Esa mujer llegó al ayuntamiento con la impaciencia de contar su historia a cualquiera que pudiera escuchar. Cada día ve con ansia los informativos de las teles locales para comprobar si alguien dice algo que pueda solucionar su problema. Sería tan fácil y, al mismo tiempo, parece tan difícil.

Esa mujer lloraba de impotencia, no por ella, por sus hijos. Hace un año recibió una paliza en la puerta de su piso, porque riñó a un niño que se subió al capó de su coche. Nunca hubiera imaginado las consecuencias de sus palabras. Un grupo de personas se le echó encima, la agredieron y le arrancaron todas sus ropas. Temblaba al relatar el suceso. Ni siquiera pudo denunciar a los culpables por temor a las represalias.
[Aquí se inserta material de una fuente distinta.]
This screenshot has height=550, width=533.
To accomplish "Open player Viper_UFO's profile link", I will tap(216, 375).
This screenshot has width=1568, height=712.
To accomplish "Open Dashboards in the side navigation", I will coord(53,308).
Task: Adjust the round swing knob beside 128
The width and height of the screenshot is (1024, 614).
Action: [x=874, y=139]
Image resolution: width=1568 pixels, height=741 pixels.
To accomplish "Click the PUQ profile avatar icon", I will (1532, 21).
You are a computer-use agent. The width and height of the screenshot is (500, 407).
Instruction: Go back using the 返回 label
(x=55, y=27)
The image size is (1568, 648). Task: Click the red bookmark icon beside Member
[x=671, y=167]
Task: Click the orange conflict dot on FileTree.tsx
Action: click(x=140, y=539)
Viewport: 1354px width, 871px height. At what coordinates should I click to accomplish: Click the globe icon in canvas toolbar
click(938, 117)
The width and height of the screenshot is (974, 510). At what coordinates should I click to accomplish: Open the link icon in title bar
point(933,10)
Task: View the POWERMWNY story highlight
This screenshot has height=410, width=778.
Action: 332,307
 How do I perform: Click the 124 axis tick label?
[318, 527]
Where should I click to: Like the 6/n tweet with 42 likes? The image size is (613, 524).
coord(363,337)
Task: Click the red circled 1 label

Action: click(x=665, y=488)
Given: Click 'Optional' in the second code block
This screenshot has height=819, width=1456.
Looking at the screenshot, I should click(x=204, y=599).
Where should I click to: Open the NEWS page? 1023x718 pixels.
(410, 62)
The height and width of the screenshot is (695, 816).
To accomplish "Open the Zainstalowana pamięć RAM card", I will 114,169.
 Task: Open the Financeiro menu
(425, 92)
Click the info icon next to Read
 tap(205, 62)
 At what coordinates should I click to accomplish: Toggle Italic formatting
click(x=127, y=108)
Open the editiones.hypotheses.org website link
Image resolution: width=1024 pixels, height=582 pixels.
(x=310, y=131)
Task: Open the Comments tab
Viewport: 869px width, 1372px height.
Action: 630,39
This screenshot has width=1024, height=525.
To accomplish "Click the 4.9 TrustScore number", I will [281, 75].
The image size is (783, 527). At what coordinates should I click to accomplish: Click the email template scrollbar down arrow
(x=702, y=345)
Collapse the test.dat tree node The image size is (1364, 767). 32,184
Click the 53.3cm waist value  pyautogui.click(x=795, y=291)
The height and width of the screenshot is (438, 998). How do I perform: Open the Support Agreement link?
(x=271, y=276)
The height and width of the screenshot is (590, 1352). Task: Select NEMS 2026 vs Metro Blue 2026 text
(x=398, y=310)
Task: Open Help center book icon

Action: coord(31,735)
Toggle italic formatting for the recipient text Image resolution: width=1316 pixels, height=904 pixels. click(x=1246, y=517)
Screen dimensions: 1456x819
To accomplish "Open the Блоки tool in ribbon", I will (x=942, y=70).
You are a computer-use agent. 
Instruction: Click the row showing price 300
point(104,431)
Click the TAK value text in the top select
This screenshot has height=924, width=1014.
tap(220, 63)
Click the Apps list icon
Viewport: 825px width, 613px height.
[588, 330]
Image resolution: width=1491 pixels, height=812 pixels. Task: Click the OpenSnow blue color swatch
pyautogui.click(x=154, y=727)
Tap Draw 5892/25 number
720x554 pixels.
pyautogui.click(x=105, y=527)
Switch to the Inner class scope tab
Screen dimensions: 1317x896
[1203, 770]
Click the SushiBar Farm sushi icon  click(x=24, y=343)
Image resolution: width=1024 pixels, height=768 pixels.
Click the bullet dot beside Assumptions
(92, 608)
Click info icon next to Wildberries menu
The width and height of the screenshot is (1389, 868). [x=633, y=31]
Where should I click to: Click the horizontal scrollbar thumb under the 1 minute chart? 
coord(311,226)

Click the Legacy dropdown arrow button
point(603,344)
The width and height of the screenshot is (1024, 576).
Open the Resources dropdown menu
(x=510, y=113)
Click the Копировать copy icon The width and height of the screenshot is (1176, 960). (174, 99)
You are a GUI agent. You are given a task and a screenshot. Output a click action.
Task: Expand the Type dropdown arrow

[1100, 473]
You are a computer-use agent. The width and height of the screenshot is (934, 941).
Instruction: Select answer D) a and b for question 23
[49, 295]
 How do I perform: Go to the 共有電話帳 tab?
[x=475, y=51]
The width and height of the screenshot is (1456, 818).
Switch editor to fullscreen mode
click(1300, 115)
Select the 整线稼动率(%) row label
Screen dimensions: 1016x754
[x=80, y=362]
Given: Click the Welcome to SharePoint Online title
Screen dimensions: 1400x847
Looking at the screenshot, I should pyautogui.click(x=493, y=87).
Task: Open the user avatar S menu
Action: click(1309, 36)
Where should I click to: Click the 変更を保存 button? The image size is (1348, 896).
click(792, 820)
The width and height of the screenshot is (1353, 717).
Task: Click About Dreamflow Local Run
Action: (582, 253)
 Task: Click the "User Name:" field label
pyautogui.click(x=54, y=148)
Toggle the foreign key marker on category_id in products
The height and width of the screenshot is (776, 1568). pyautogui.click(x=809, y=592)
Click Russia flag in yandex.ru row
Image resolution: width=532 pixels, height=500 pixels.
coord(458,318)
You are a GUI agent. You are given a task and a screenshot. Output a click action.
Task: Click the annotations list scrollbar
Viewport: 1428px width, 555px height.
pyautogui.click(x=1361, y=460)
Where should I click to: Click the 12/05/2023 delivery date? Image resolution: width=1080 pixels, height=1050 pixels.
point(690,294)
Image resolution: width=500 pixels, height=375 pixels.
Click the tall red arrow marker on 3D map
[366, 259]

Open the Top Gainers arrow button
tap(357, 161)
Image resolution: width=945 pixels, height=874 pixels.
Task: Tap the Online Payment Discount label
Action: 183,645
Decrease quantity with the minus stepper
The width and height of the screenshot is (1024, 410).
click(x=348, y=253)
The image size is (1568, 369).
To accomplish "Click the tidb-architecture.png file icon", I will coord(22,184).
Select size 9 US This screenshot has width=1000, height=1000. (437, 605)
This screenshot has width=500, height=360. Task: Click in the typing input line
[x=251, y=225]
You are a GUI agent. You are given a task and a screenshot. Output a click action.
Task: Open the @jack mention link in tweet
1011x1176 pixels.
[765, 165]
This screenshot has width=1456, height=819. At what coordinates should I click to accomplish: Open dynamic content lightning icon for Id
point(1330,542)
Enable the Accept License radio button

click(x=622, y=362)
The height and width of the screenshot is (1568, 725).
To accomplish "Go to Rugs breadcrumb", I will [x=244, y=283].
Esa mujer lloraba porque no sabe dónde acudir. Si se marcha de la vivienda social que, por caridad, las instituciones le dieron, perderá todos sus derechos. Si no se marcha, perderá la posibilidad de vivir en paz. Como ella, otras muchas familias que viven con miedo en Los Colorines.

Y ahí está la concejala de Urbanismo, Cristina Herrera, diciendo que la solución pasa por un programa de intervención social y que se deberían poner todas las administraciones de acuerdo. Vamos, lo de la concejala equivale a una solución urgente, que es lo que esta mujer pide, llorando.